EXCERPTED TEXT:
▼▼▼

Off the leash

Off the leash


By Michael Pickard
December 2, 2024

The Director’s Chair

As detective drama Dalgliesh returns, star Bertie Carvel tells DQ about realising his long-held ambition to direct for the screen in the third season of the Acorn TV and Channel 5 show, which is set in 1979.

For a very long time, Bertie Carvel has wanted to direct. Best known for screen roles in Doctor Foster, The Crown and Jonathan Strange & Mr Norrell, he is also an award-winning stage performer, and it was in theatre that he first directed, helming a performance of John Galsworthy’s play Strife in 2016.

Since then, however, his “day job” hasn’t afforded him the time to repeat the feat beyond the stage – until now, as Carvel makes his screen directing debut on Dalgliesh, the detective drama based on PD James’s novels, in which he also stars as the title character.

Distributed by All3Media International, the Acorn TV and Channel 5 series returns this week for its third season, launching today on Acorn TV in the US, Canada, Australia and New Zealand and then on C5 in the UK on Thursday. Carvel returns as uniquely enigmatic detective Chief Inspector Adam Dalgliesh in three stories set across six episodes, all taking place in 1979 on the cusp of Margaret Thatcher’s rise to power.

▲▲▲

GIVEN INFORMATION:
▼▼▼

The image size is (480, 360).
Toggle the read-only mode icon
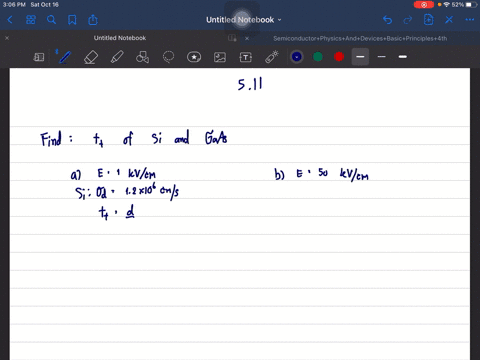[x=39, y=57]
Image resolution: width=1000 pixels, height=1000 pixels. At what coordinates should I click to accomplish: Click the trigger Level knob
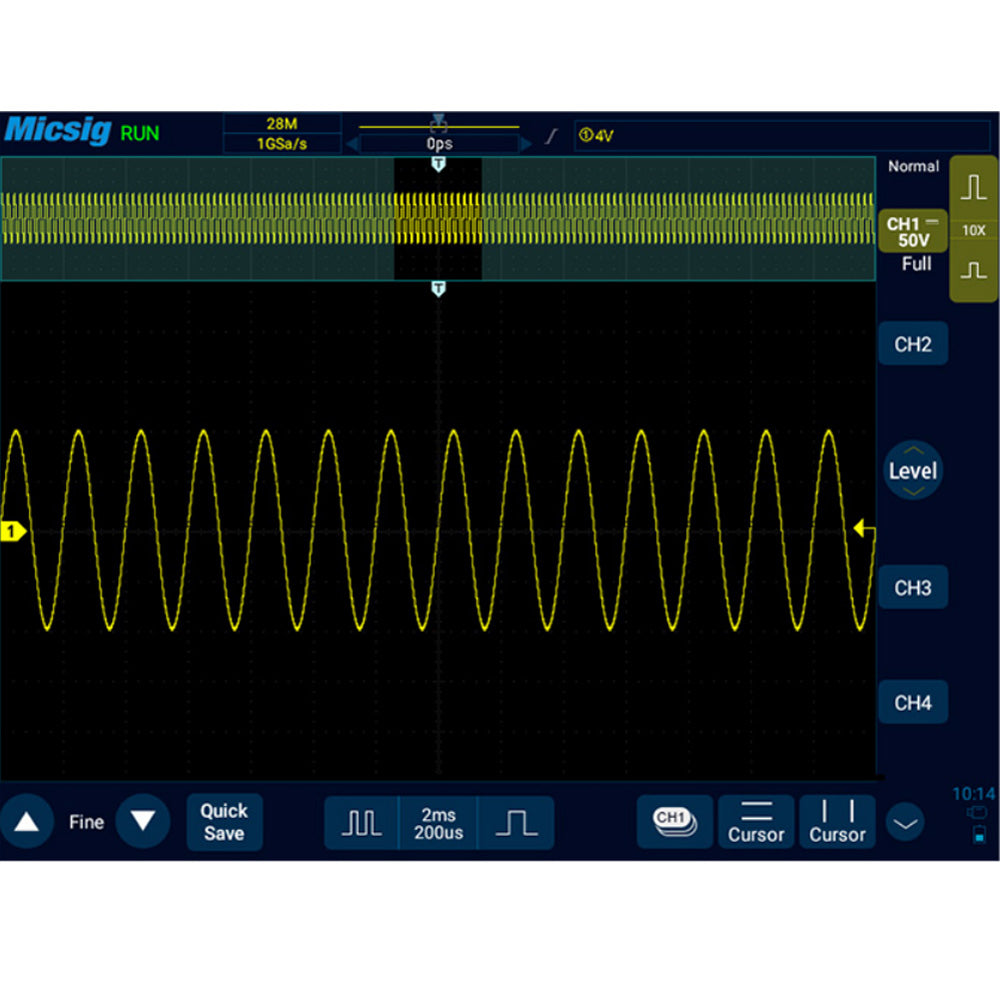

▲▲▲

WHAT YOU WILL DO:
a) Repeat the portion of the Dalgliesh article starting at "By Michael Pickard" and ending at "the title character.".
b) Name every country where, according to the Dalgliesh article, the third season launches on Acorn TV.
The listing has no connection to the Dalgliesh article.

THE SOLUTIONS:
a)
By Michael Pickard
December 2, 2024

The Director’s Chair

As detective drama Dalgliesh returns, star Bertie Carvel tells DQ about realising his long-held ambition to direct for the screen in the third season of the Acorn TV and Channel 5 show, which is set in 1979.

For a very long time, Bertie Carvel has wanted to direct. Best known for screen roles in Doctor Foster, The Crown and Jonathan Strange & Mr Norrell, he is also an award-winning stage performer, and it was in theatre that he first directed, helming a performance of John Galsworthy’s play Strife in 2016.

Since then, however, his “day job” hasn’t afforded him the time to repeat the feat beyond the stage – until now, as Carvel makes his screen directing debut on Dalgliesh, the detective drama based on PD James’s novels, in which he also stars as the title character.

b)
- US
- Canada
- Australia
- New Zealand